Items from a dataset
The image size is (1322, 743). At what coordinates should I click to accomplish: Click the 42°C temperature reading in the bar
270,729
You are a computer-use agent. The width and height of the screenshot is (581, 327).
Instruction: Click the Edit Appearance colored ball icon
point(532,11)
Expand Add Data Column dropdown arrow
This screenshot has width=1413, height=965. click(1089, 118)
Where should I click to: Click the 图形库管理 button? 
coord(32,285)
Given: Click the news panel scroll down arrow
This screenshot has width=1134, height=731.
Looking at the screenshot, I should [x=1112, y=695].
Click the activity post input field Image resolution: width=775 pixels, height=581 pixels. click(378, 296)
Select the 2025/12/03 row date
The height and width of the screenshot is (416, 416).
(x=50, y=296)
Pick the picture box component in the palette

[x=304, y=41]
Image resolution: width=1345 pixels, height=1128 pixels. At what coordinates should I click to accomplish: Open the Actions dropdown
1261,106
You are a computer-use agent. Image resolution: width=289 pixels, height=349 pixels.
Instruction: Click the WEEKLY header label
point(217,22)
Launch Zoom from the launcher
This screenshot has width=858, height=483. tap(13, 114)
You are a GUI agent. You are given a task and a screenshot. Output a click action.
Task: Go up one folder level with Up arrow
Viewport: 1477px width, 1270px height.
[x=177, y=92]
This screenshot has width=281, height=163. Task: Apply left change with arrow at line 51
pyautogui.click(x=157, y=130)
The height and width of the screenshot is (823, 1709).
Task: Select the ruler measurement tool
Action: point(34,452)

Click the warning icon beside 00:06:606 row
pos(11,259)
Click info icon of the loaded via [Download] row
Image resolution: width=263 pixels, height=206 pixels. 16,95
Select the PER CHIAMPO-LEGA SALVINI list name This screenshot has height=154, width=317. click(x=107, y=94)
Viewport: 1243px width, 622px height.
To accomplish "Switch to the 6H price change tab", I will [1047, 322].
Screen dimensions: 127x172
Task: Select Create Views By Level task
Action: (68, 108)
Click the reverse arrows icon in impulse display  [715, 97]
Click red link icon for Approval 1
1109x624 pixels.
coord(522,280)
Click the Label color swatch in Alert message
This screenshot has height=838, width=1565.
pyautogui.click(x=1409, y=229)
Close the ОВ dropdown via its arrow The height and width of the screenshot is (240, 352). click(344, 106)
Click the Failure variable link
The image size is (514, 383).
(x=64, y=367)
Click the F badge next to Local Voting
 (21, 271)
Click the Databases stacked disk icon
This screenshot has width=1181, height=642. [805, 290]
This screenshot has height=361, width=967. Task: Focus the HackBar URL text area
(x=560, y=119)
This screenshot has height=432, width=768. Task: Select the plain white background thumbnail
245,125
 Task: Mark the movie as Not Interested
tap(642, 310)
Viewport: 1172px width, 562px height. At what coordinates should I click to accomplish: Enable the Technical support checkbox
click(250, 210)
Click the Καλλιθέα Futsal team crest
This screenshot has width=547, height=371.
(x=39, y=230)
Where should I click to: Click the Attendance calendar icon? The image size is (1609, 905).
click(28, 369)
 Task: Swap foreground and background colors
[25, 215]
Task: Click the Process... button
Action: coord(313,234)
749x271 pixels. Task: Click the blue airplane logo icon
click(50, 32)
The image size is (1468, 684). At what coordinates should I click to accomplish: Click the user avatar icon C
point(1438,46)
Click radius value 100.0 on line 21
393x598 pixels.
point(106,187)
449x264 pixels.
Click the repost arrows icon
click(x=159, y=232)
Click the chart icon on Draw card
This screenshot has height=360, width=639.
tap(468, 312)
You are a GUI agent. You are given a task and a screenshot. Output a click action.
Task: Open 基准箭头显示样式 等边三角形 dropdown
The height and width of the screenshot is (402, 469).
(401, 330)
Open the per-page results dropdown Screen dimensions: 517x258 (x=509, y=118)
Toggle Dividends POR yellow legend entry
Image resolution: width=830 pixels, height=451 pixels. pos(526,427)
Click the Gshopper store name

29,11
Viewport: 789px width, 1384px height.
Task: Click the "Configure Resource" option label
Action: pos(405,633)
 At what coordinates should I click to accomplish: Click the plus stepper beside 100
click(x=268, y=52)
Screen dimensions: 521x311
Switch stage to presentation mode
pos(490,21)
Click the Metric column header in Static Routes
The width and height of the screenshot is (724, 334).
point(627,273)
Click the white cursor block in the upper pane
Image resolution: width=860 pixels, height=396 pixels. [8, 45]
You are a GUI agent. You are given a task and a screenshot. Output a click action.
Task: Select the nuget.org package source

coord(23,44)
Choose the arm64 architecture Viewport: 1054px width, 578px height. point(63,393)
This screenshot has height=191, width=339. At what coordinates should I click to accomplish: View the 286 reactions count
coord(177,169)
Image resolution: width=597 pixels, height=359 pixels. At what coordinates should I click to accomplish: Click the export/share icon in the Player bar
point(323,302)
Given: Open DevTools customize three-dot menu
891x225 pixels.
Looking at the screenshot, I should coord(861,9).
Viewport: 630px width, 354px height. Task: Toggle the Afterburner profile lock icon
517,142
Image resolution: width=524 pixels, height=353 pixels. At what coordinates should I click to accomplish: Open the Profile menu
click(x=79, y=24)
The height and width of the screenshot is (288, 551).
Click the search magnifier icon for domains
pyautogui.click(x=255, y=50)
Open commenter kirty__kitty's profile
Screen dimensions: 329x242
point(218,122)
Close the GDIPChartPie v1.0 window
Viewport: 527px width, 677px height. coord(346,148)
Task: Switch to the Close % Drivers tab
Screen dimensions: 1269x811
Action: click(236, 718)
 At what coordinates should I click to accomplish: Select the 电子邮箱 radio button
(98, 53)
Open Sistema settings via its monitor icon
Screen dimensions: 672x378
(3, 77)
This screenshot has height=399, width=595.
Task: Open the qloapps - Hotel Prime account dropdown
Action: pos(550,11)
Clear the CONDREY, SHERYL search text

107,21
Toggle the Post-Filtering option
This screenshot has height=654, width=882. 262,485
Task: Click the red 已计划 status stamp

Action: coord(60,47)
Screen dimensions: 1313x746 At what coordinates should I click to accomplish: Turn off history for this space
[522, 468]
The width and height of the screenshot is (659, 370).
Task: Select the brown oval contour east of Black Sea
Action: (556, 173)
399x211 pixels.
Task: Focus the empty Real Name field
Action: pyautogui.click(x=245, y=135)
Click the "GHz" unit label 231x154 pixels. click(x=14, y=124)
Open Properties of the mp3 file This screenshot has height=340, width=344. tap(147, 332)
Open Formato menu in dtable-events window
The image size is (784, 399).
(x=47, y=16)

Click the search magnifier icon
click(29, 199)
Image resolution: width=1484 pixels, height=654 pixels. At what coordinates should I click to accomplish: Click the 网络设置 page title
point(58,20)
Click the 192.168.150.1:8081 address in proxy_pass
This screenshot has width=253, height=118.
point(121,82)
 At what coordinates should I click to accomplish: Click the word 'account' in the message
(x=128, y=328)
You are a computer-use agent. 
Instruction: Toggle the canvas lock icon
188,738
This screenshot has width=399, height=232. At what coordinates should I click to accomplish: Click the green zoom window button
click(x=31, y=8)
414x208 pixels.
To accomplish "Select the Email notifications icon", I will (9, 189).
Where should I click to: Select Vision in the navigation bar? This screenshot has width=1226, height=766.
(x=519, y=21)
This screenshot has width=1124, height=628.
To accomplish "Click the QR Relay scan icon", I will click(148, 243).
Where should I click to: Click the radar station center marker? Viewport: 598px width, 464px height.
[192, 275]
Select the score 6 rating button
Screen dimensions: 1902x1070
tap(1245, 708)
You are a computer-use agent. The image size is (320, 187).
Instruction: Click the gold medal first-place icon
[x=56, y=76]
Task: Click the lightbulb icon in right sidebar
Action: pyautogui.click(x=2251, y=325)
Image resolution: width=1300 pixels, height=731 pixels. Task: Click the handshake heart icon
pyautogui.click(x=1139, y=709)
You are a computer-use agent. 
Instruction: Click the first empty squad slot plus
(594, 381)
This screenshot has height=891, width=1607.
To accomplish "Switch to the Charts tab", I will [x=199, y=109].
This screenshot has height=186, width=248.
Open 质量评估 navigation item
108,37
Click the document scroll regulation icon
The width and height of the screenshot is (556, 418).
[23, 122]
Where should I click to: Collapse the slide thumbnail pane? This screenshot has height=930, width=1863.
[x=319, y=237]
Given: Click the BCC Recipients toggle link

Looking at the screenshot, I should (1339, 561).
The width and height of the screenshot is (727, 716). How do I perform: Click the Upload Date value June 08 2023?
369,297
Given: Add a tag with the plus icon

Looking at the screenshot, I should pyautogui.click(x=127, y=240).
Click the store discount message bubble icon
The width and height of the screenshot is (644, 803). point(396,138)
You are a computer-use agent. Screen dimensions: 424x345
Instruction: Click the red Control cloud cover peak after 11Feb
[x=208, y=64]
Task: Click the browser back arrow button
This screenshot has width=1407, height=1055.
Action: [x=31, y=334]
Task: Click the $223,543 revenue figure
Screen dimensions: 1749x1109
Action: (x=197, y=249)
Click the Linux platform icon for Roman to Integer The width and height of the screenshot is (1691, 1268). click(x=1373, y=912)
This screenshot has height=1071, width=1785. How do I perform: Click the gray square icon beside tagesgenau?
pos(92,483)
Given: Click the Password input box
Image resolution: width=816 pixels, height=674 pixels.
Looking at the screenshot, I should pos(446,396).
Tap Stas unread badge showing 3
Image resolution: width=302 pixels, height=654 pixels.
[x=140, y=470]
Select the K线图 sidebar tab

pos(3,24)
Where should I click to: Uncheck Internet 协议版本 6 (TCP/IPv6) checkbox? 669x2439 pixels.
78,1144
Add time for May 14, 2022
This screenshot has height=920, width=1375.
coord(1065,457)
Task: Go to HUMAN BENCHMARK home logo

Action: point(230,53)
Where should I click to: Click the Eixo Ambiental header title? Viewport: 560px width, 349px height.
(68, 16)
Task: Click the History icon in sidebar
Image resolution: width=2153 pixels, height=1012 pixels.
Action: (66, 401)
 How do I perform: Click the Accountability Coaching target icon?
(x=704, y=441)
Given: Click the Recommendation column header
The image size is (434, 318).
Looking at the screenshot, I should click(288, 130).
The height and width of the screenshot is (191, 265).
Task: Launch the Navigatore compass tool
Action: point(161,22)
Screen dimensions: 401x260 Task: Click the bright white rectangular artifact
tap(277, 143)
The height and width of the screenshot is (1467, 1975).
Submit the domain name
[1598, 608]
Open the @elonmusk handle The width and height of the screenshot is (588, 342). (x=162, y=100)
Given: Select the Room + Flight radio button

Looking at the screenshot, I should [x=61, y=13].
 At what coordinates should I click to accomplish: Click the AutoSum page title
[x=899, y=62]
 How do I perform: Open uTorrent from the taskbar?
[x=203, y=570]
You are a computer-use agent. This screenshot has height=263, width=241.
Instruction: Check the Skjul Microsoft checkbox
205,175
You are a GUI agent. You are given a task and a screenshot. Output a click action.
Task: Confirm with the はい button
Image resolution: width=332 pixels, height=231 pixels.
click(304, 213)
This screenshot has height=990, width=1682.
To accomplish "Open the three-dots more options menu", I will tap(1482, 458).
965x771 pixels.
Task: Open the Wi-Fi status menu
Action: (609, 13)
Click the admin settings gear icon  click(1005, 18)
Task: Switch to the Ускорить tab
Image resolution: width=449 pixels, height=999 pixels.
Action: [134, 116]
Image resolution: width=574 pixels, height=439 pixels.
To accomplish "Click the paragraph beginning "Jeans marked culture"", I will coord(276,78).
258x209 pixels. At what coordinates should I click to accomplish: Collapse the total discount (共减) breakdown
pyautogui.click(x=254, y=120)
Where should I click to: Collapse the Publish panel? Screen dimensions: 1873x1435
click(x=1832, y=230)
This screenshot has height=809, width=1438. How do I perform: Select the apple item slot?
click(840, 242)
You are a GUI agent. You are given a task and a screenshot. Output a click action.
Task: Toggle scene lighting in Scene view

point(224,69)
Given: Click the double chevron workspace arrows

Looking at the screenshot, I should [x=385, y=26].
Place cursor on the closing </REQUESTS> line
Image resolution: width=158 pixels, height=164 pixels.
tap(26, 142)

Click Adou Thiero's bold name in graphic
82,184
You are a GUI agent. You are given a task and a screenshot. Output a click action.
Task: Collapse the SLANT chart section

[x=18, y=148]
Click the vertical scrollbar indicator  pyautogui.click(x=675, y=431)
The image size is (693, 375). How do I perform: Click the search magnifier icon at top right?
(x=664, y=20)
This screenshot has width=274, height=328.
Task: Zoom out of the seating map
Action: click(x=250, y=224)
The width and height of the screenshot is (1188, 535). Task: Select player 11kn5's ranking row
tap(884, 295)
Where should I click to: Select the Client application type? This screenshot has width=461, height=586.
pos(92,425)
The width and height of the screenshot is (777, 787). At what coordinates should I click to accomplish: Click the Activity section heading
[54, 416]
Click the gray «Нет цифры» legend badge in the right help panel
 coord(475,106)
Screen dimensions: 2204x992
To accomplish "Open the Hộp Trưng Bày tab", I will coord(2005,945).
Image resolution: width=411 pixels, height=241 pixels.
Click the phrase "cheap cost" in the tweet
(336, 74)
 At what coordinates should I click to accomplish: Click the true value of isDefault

## Instruction
Convert the items from the beginning through the line containing "This screenshot has width=1413, height=965." into a two-column CSV with the headers input and output. Give one row per item, with each value in a single quoted field and its line breaks replaced by spaces.

## Exercise answer
input,output
"The image size is (1322, 743). At what coordinates should I click to accomplish: Click the 42°C temperature reading in the bar","270,729"
"You are a computer-use agent. The width and height of the screenshot is (581, 327). Instruction: Click the Edit Appearance colored ball icon","point(532,11)"
"Expand Add Data Column dropdown arrow","This screenshot has width=1413, height=965. click(1089, 118)"